Work required: What are the lines from the top of the entries below through the line containing "Given: Select day 18 in the calendar"? Return them exactly, both ends included, without the pictures.

Extracted material:
_ _ _ _ _ _ _

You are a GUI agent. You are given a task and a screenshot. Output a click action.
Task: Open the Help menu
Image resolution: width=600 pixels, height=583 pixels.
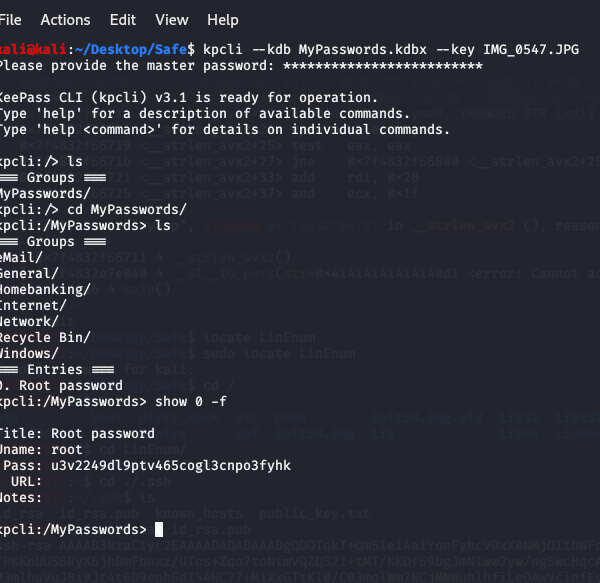[223, 20]
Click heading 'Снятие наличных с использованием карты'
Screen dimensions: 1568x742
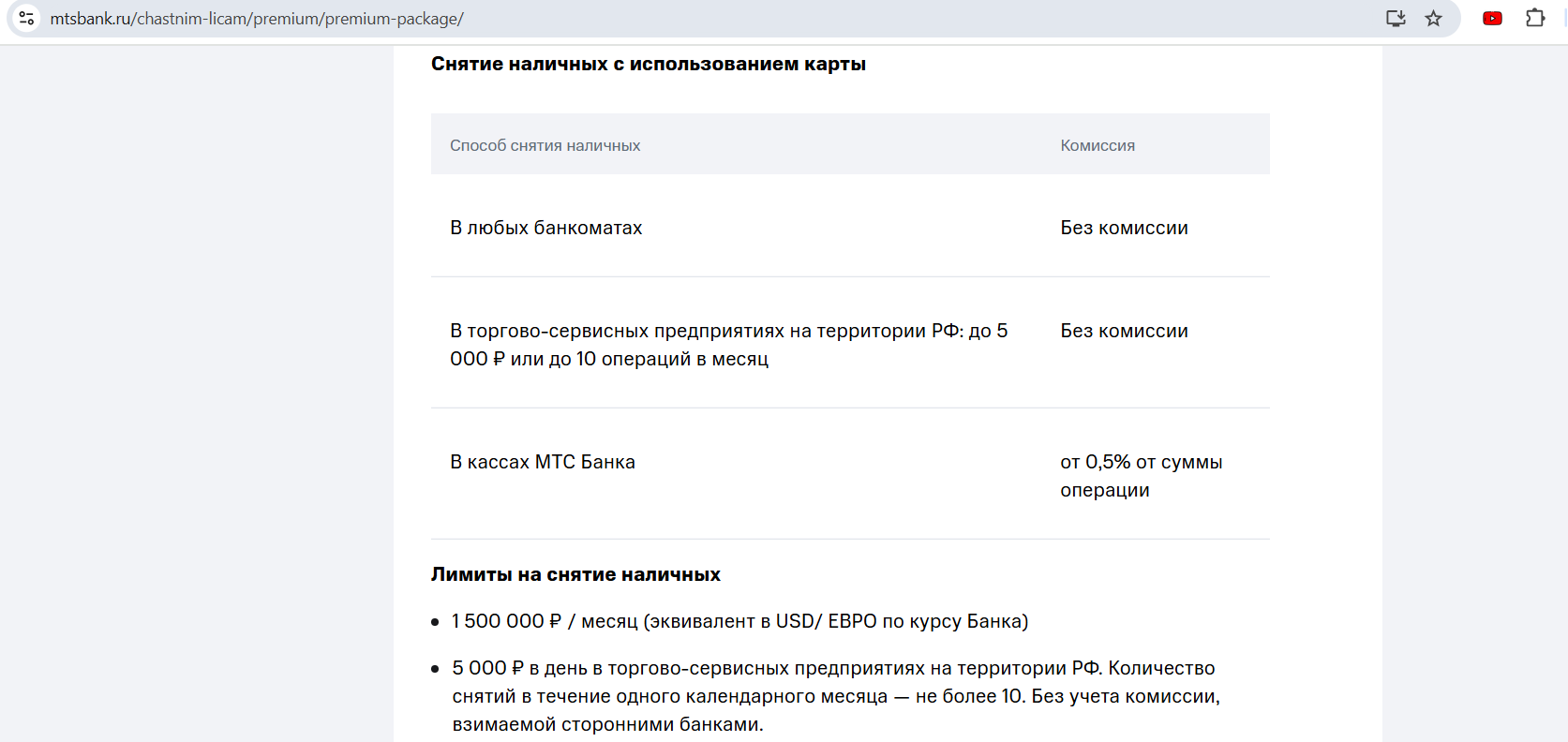pos(649,64)
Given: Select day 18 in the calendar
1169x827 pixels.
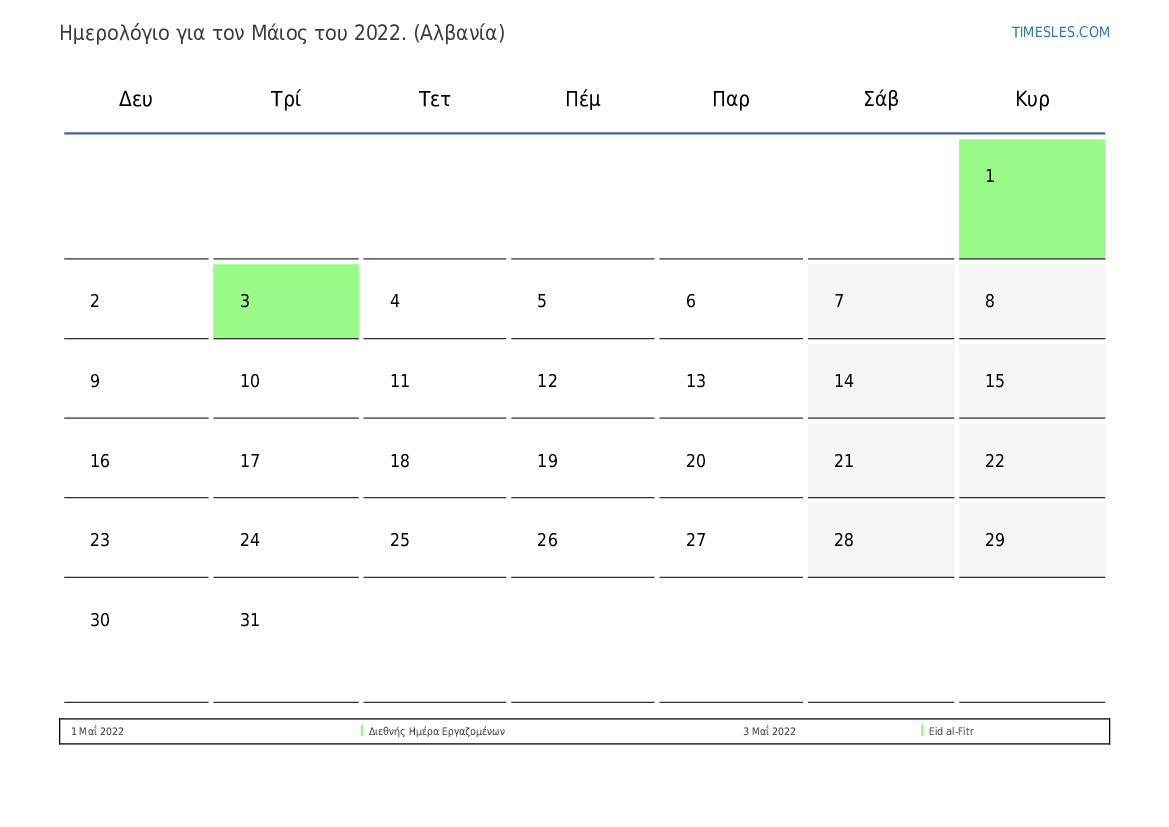Looking at the screenshot, I should tap(434, 461).
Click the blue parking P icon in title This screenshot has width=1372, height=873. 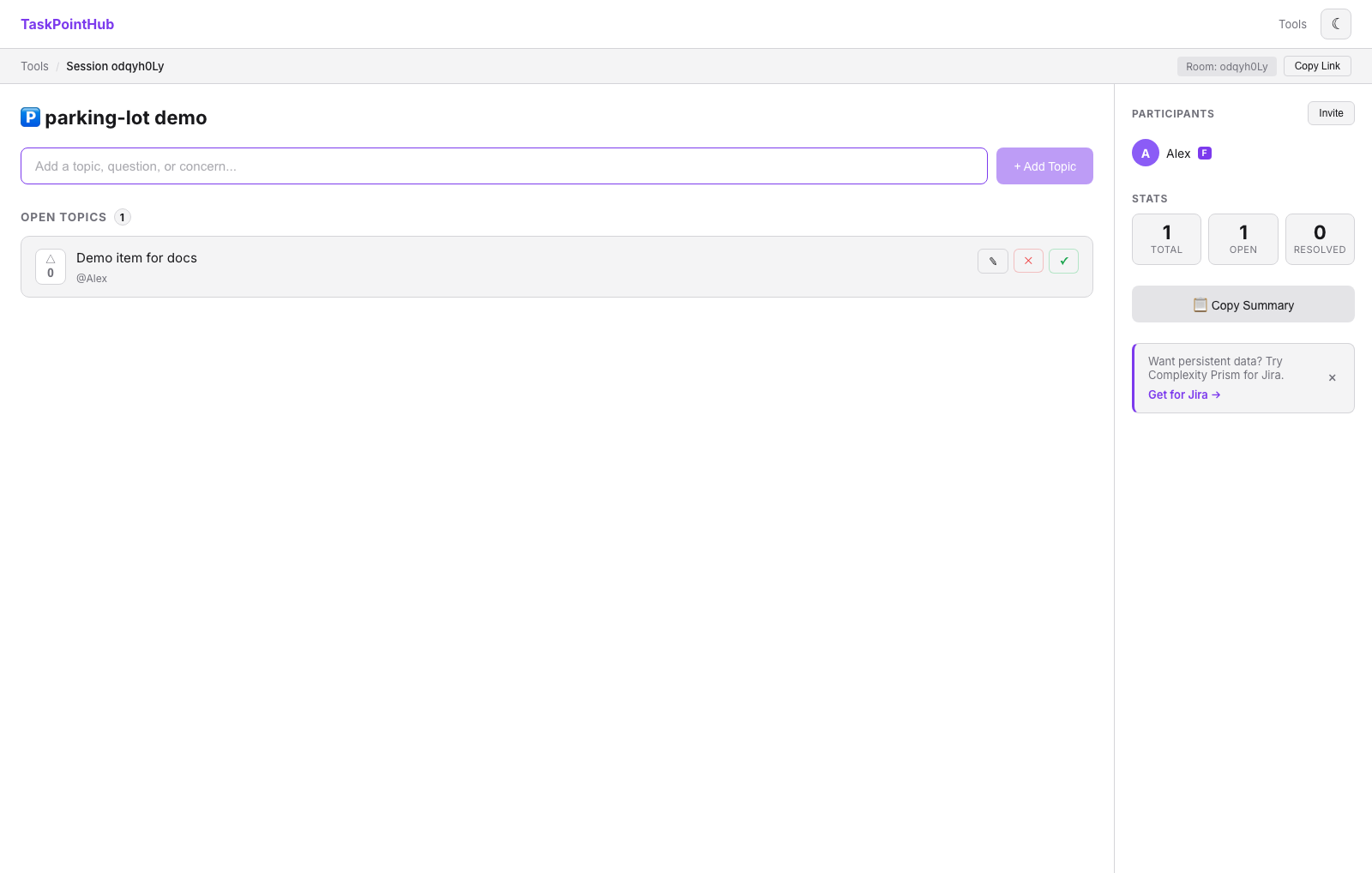click(30, 117)
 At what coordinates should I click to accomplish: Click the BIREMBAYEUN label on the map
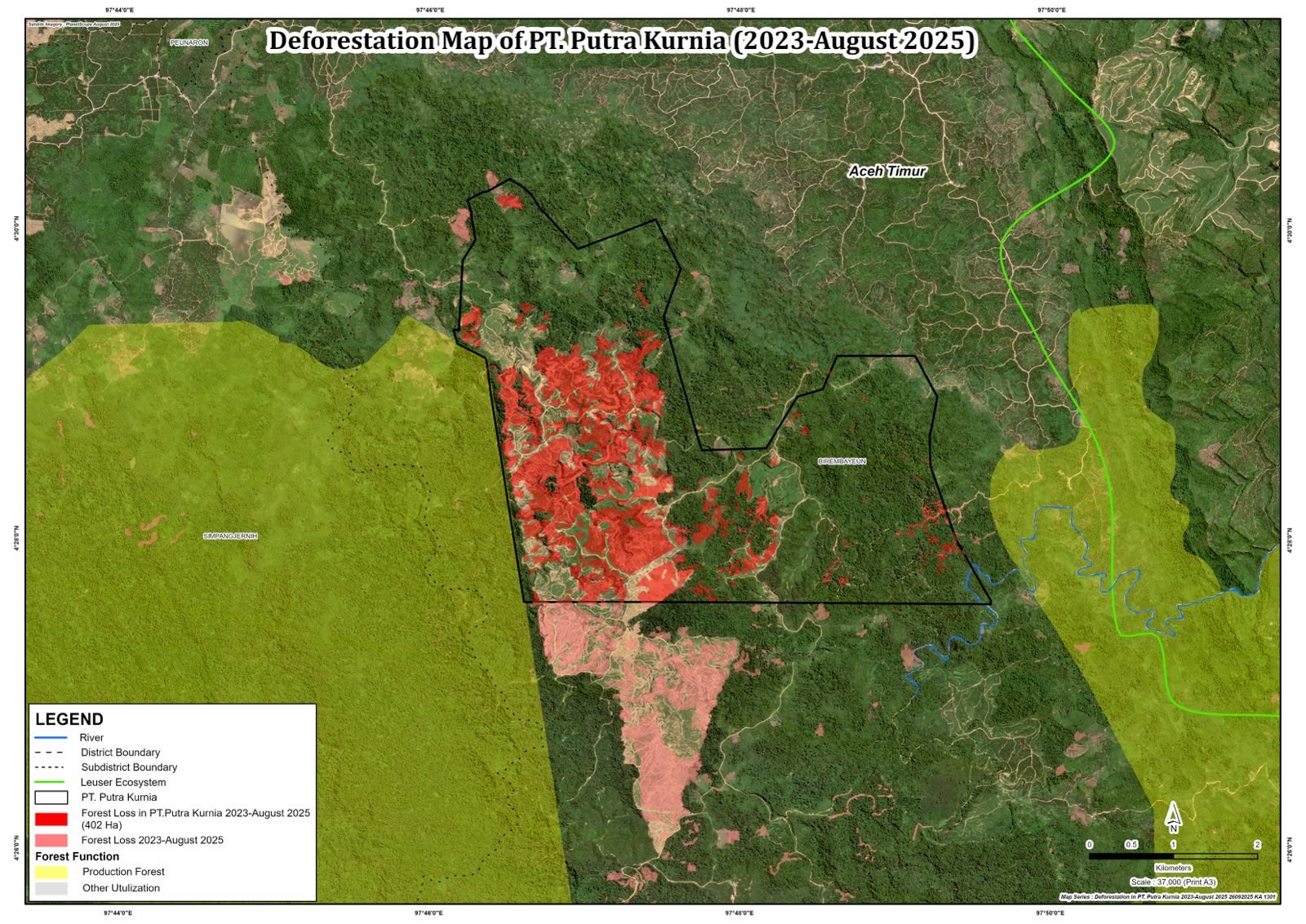tap(842, 462)
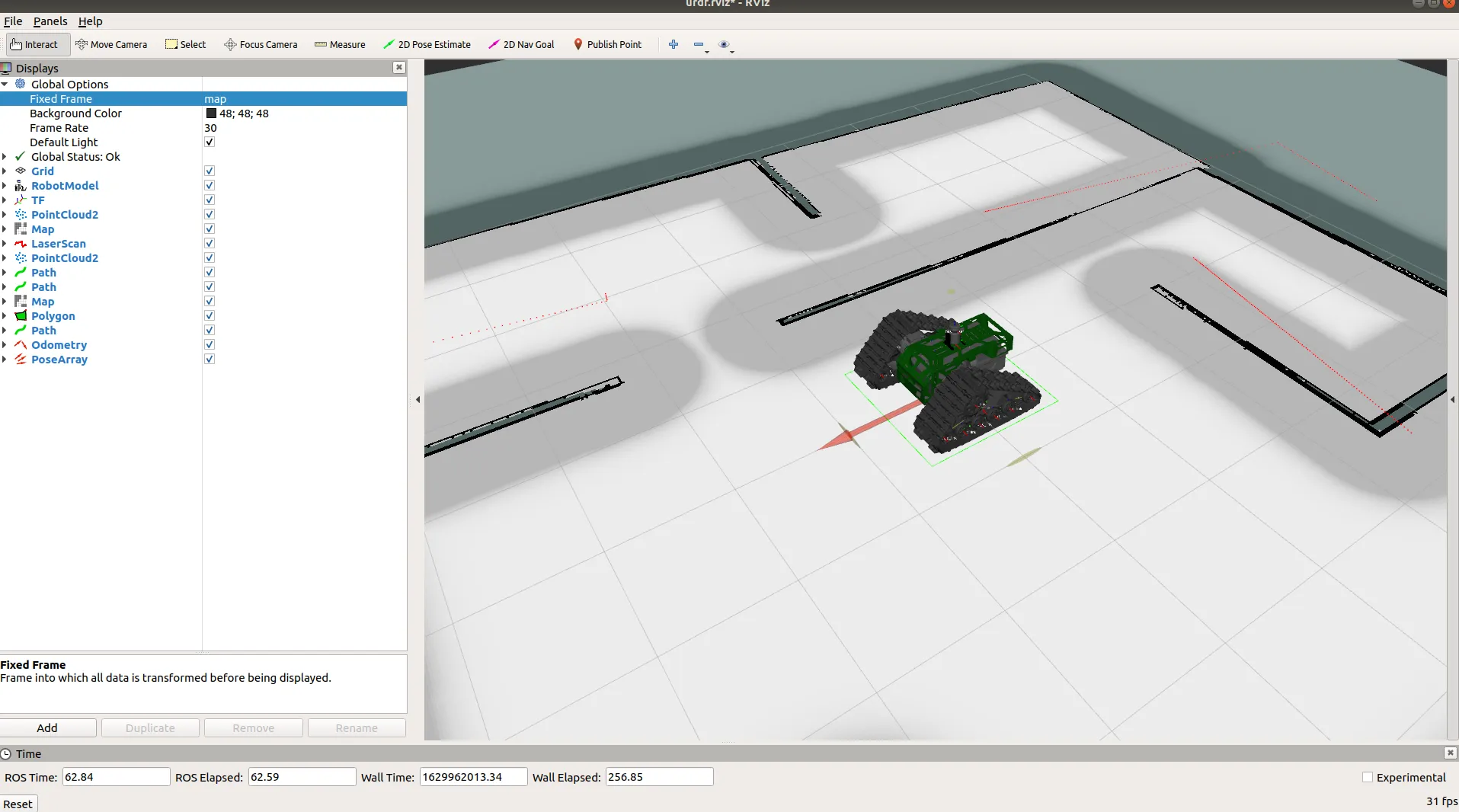Screen dimensions: 1459x812
Task: Activate the 2D Nav Goal tool
Action: pyautogui.click(x=521, y=44)
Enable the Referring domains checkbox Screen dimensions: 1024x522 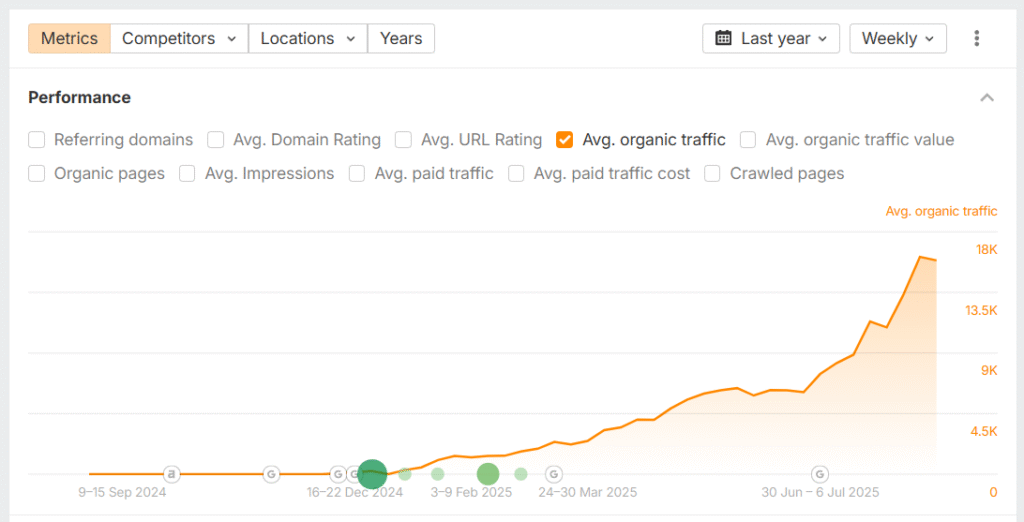[37, 140]
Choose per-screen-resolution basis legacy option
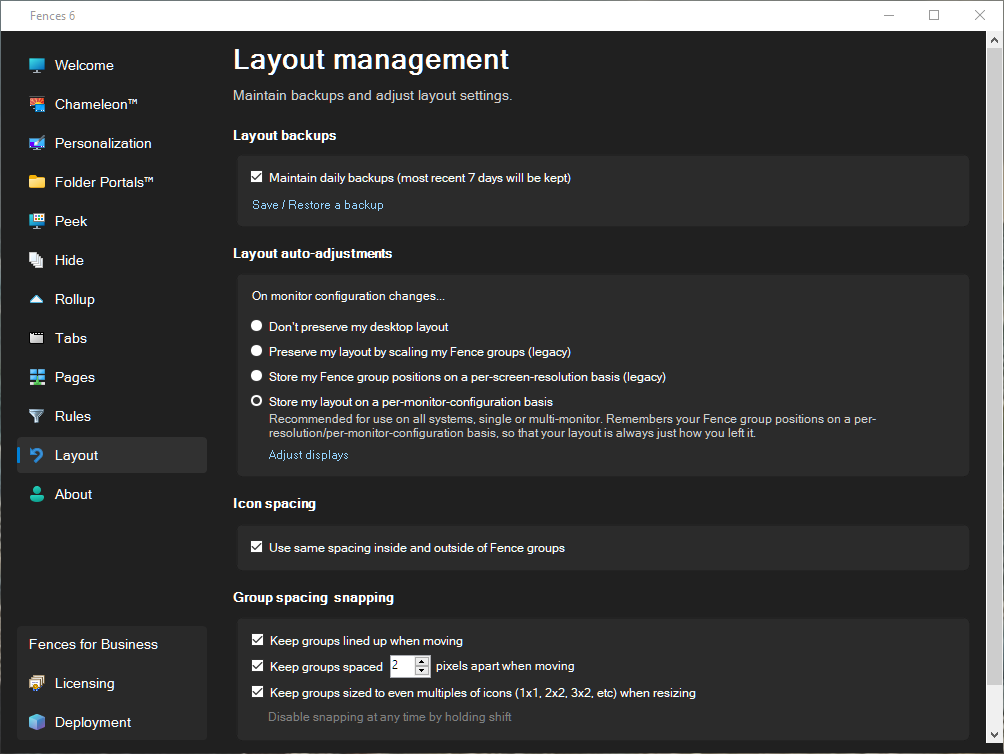 (x=257, y=377)
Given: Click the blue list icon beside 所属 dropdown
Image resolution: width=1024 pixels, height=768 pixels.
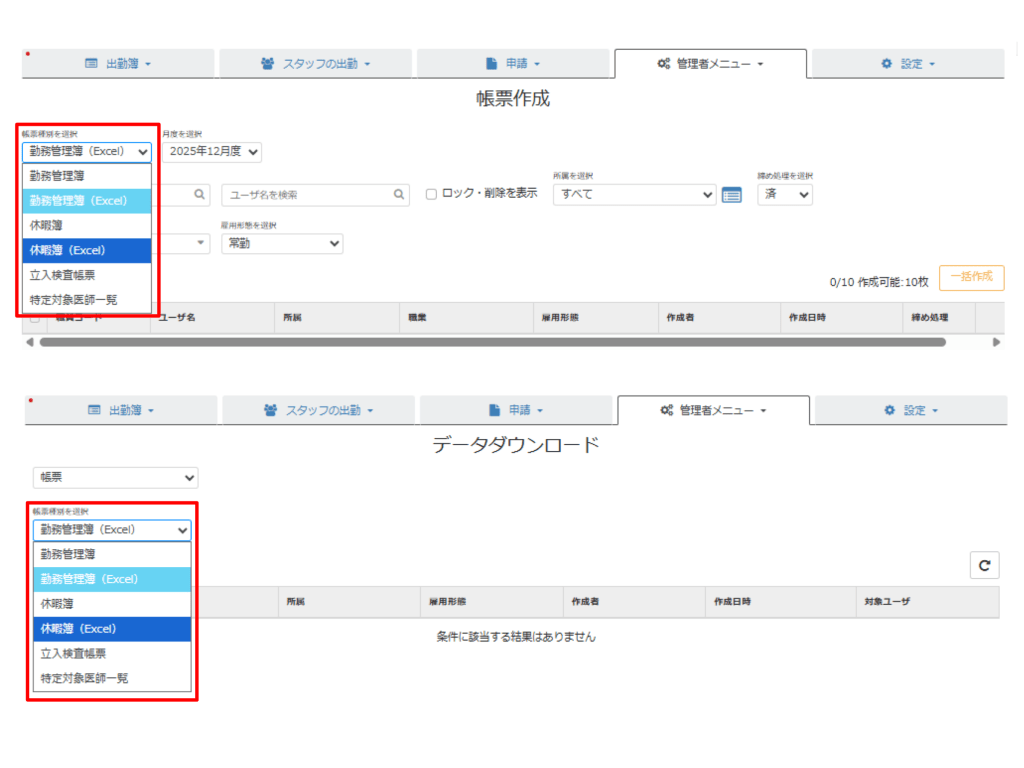Looking at the screenshot, I should tap(732, 195).
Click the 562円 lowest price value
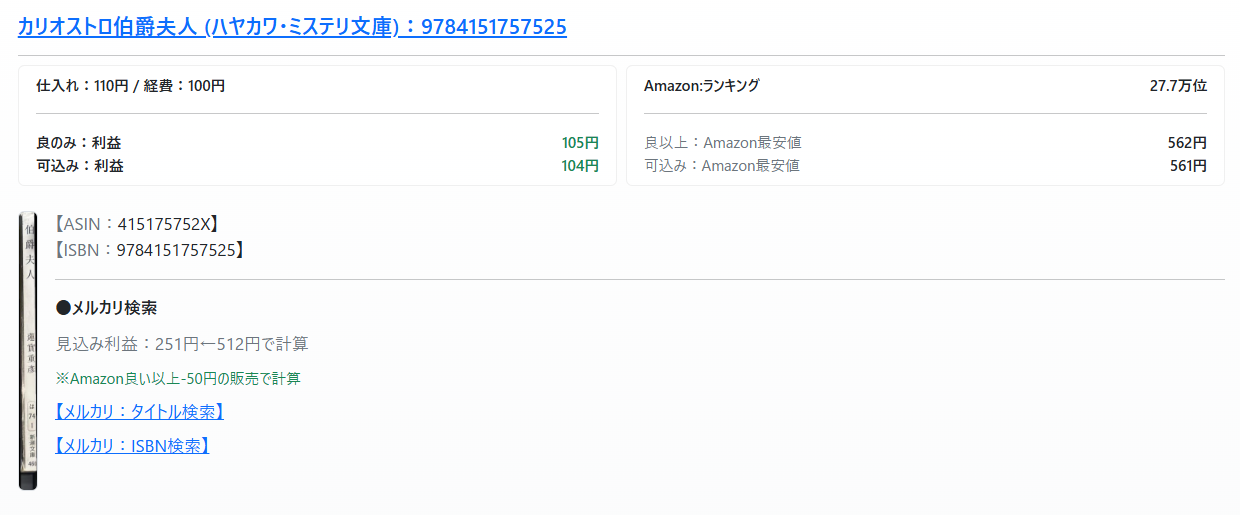The image size is (1240, 515). pos(1187,143)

_ _ _ _ _ _ _

Written answer:
You are a GUI agent. You are given a task and a screenshot. Output a click action.
Task: Open the Help menu
Image resolution: width=600 pixels, height=583 pixels.
[223, 20]
Click heading 'Снятие наличных с использованием карты'
Screen dimensions: 1568x742
pos(649,64)
Given: Select day 18 in the calendar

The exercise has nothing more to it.